Is that 'Martin' in the photo looking crossed-eyed? I PROMISE I'm not throwing shade about the eyes. It's just that 'Martin' does things like that, at least he did in his show years ago with 'Gina' and em'. I'm so serious with the question. Ya'll know me. . :look:
 

Evolving78

Well-Known Member
There's so much wrong here. Like, so many things that can be read as representations of systemic and wide-ranging ills
- extravagant, consumerist, "kids acting grown in the wrong way" prom culture. Prom is not an achievement. And the fact that it is being elevated as such speaks volumes about the larger society.
- Wakanda escapist mentality from the literal hood. We all want some form of escapism but this is the just the current pop culture extension of the delusional, needy "we wuz Kings and queens" mentality. What makes it even more interesting that many of the AAs who made the movie such a success and are so emotionally invested in it don't pick up on the dynamics at play. If this woman and her daughter showed up at Wakanda's front door, they would not be welcome as they're the type of people wakandans world prefer to help with a 10-foot pole.

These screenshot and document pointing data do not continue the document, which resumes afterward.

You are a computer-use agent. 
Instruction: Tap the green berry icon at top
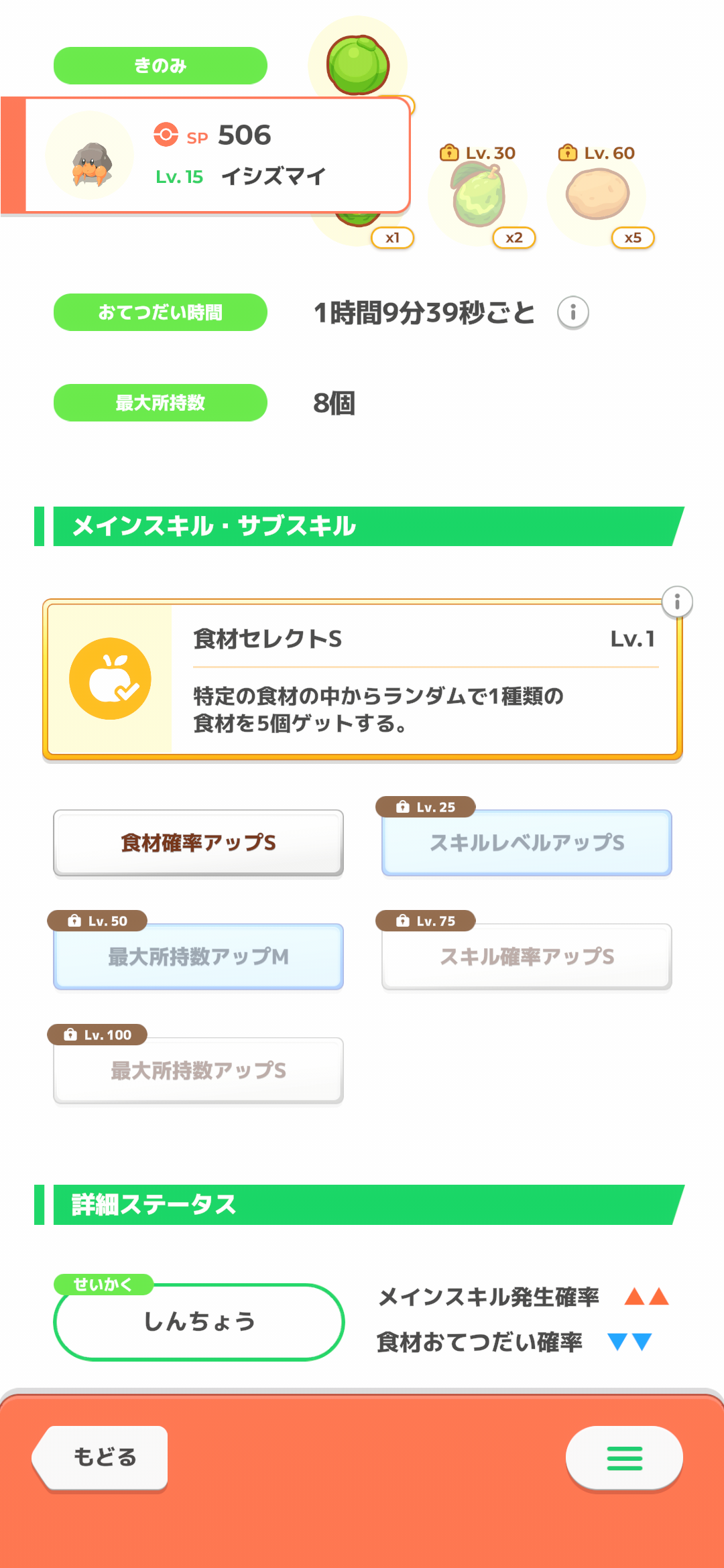coord(358,64)
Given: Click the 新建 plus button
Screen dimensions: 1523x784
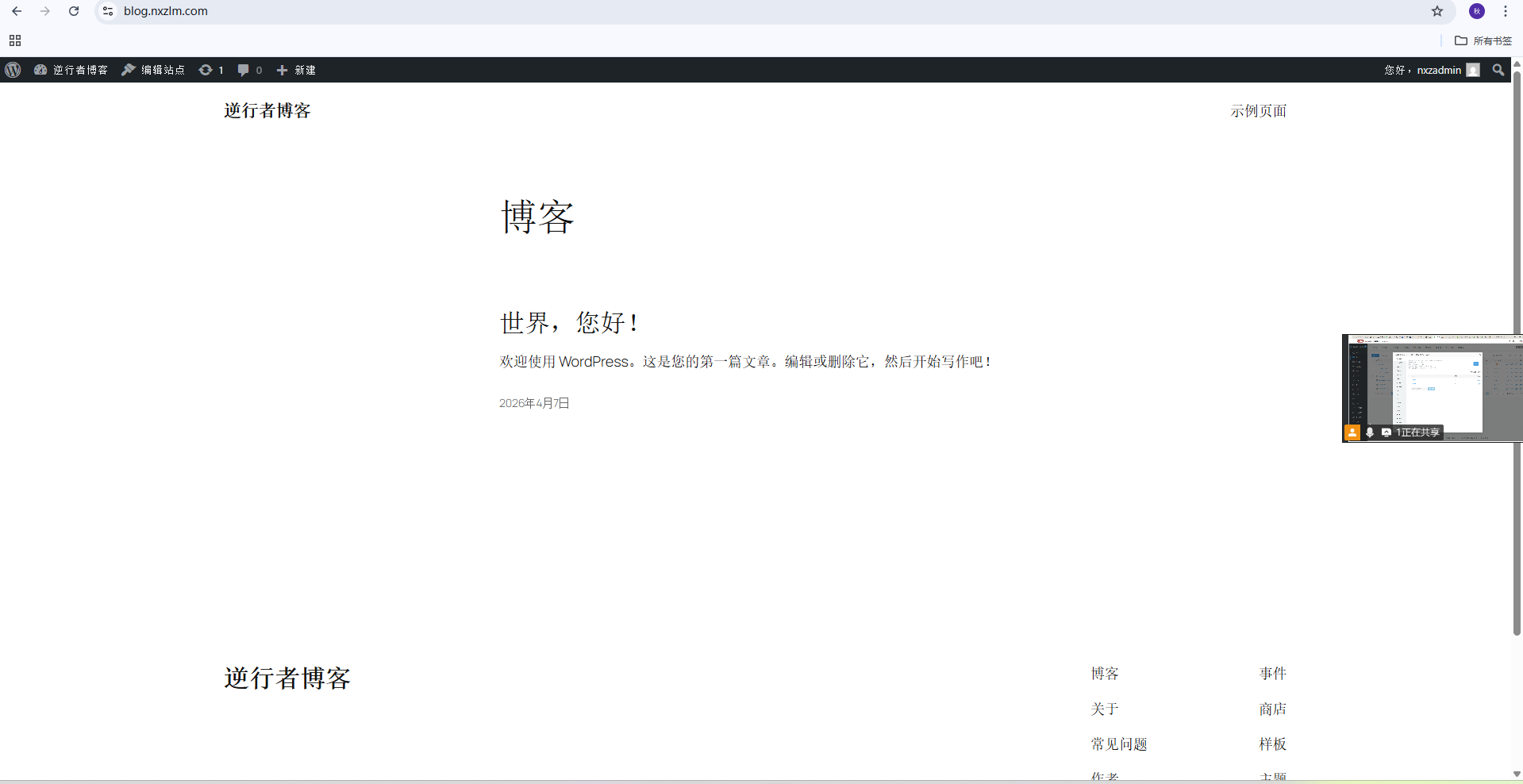Looking at the screenshot, I should coord(296,70).
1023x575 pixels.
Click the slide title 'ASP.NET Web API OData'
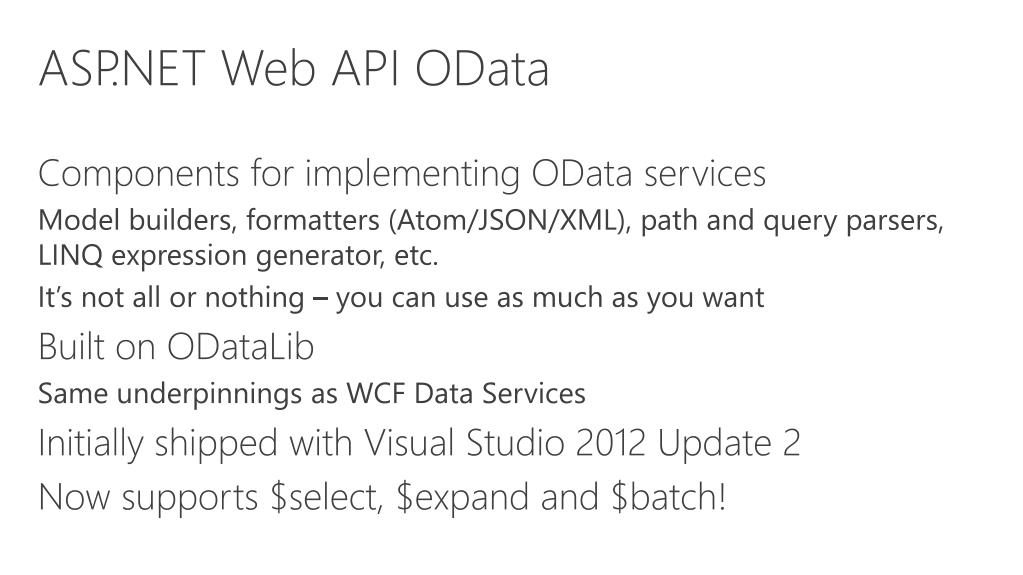click(294, 69)
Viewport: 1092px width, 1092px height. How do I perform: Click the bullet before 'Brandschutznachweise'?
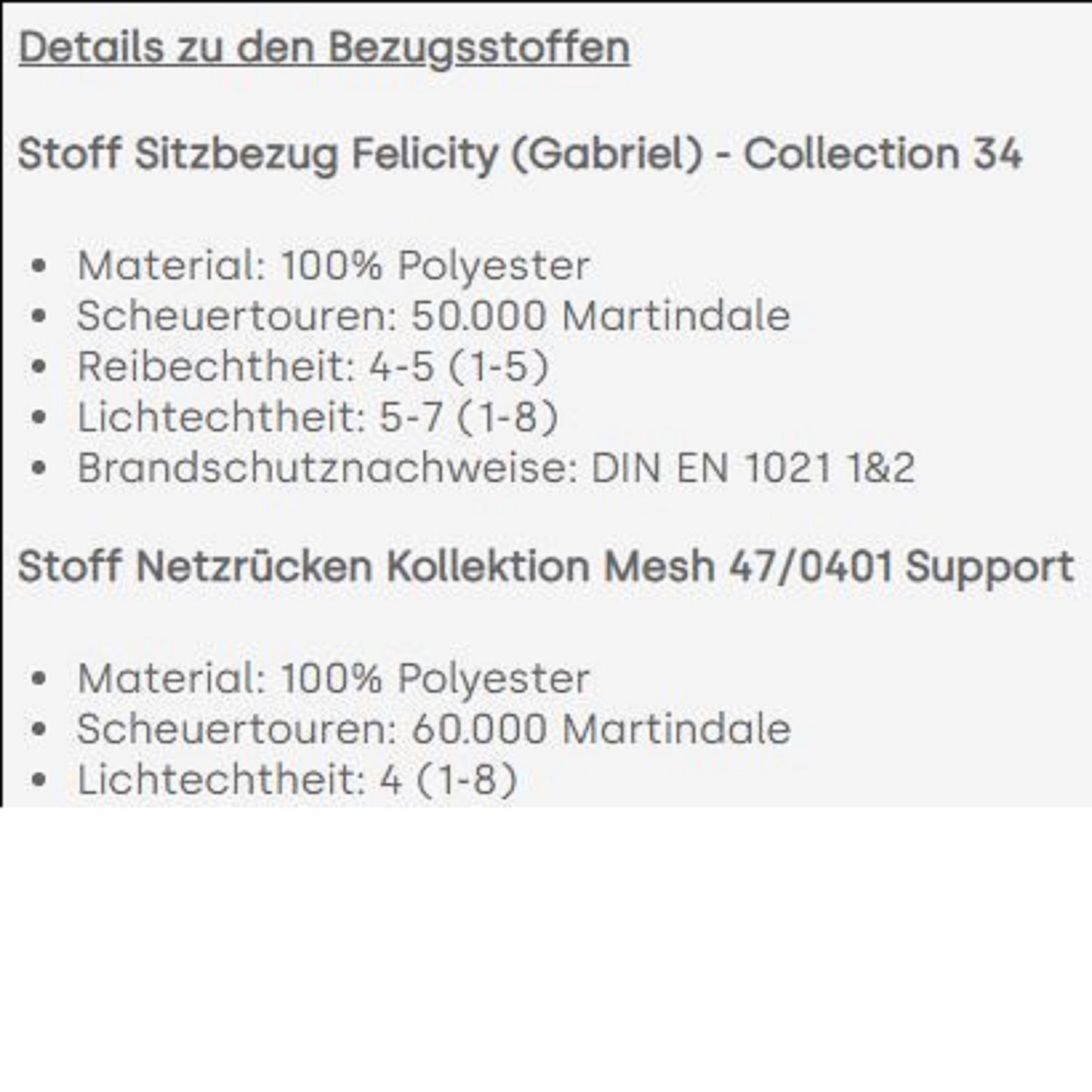[39, 469]
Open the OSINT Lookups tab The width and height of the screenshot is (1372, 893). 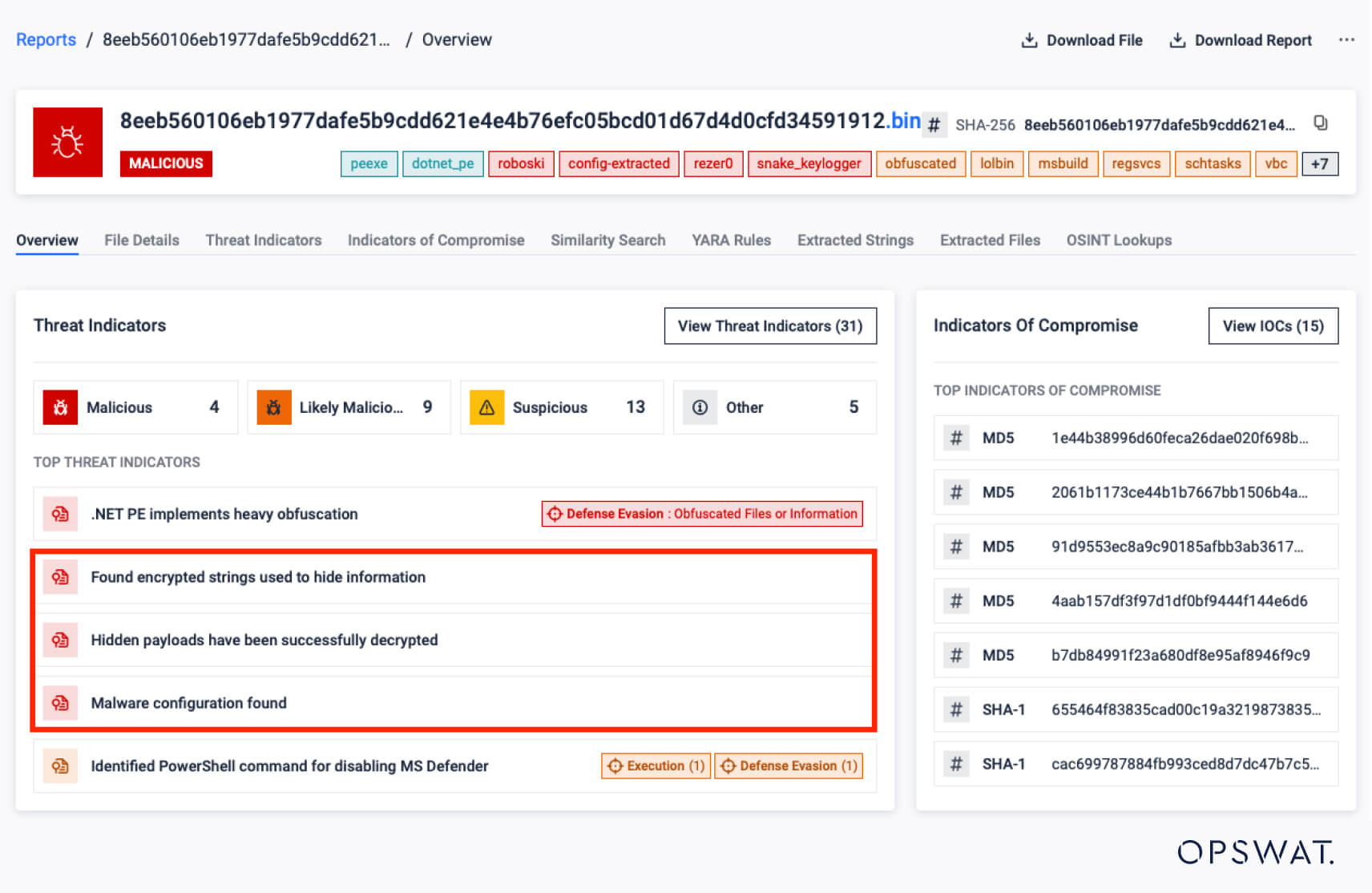point(1118,240)
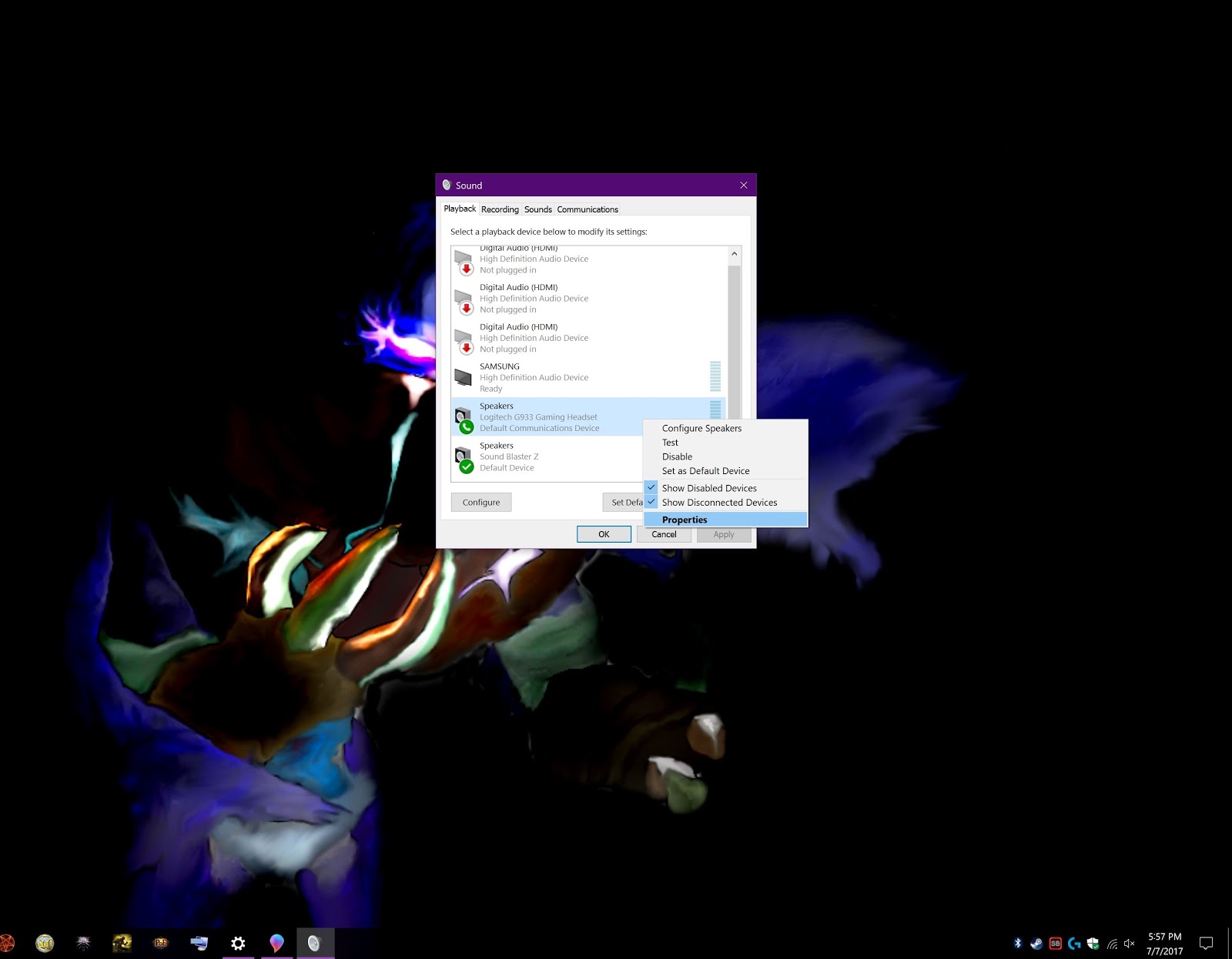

I think for this family, it's mostly just a cute fairytale theme…but there is larger symbolism in how the film exists in the AA collective imagination. And the particular stains of escapism that some seek out.
- putting all that effort and money into this short-lived day when there are so many more, higher ROI opportunities that could be invested in as others noted. (and maybe the woman, who is a business owner, is indeed investing in other opps behind the scenes.) one side of me sees the personal failure of responsibility here and the other sees the systemic failure that's an intentional product of govt, big business and social engineering. It encourages hopelessness in the things that matter and a misguided, infantile hopefulness in the symbolic, conspicuous things that don't.

So I'm left asking, to what end? What is the point of this? "feeling like a fairytale" to whom and for whom?
This man I know gave out free backpacks, school supplies and reading books to the children in his community. It was generous and helpful!